(TEXT EXCERPT):
--- START ---

There are different types of contraceptives i.e. the implant, IUD and the pill. The pill is an oral contraceptive taken to prevent pregnancy.
Types of pills
According to Healthline, there are two types of pills: combination pills (COCs) and Progestin-only pills (Mini pills).
Combination pills contain the hormones oestrogen and progesterone which are taken throughout your cycle. You don’t have to take combination pills at the same time everyday but they will still be effective.
Progestin-only pills only contain the hormone progesterone. To effectively prevent pregnancy, progestin-only pills must be taken within the same three hours everyday.
Before deciding on which pill to take, consult your doctor. He will be able to advice you on which one is most suitable based on your medical history, any health conditions you might have, whether or not you are breastfeeding and any medications you might be on.
How does it work?
Birth control pills prevent pregnancy by stopping ovulation which is the process by which an egg is released from the ovary to the womb. With no ovulation, there will be no egg for sperm to fertilise.

--- END ---

(DATA SHOWN):

--- START ---

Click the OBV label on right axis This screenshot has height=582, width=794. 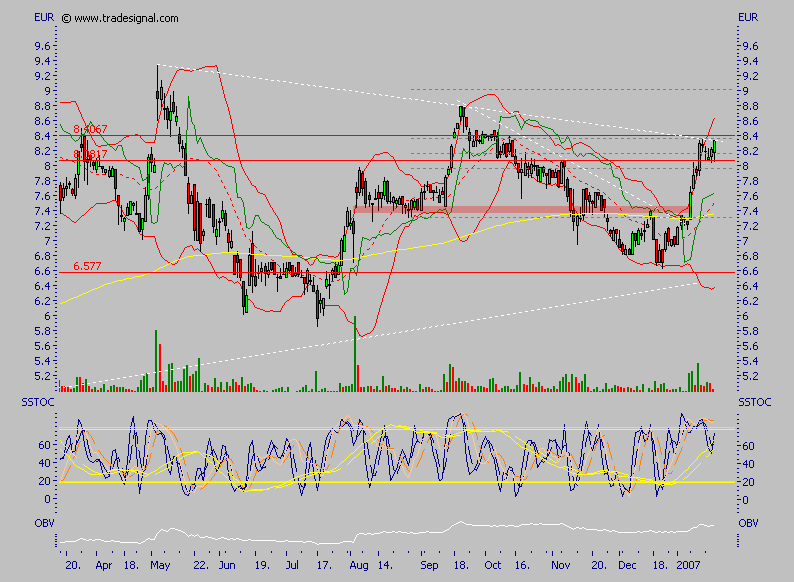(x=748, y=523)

--- END ---
--- START ---

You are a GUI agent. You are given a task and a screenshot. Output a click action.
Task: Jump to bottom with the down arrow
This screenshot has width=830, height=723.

--- END ---

(EXERCISE REQUIREMENTS):
1 > Summarize the birth control pill text in two sentences.
2 > From the birth control pill text, extract the passage starting at "Progestin-only pills only" and ending at "might be on.".
3 > According to the birth control pill text, what time window must progestin-only pills be taken within each day to prevent pregnancy effectively?

(RESULTS OF THE EXERCISE):
1 > The pill is an oral contraceptive that prevents pregnancy by stopping ovulation, so there is no egg for sperm to fertilize. There are two types: combination pills, which contain estrogen and progesterone and need not be taken at the same time each day, and progestin-only pills, which contain only progesterone and must be taken within the same three hours every day.

2 >
Progestin-only pills only contain the hormone progesterone. To effectively prevent pregnancy, progestin-only pills must be taken within the same three hours everyday.
Before deciding on which pill to take, consult your doctor. He will be able to advice you on which one is most suitable based on your medical history, any health conditions you might have, whether or not you are breastfeeding and any medications you might be on.

3 > They must be taken within the same three hours every day.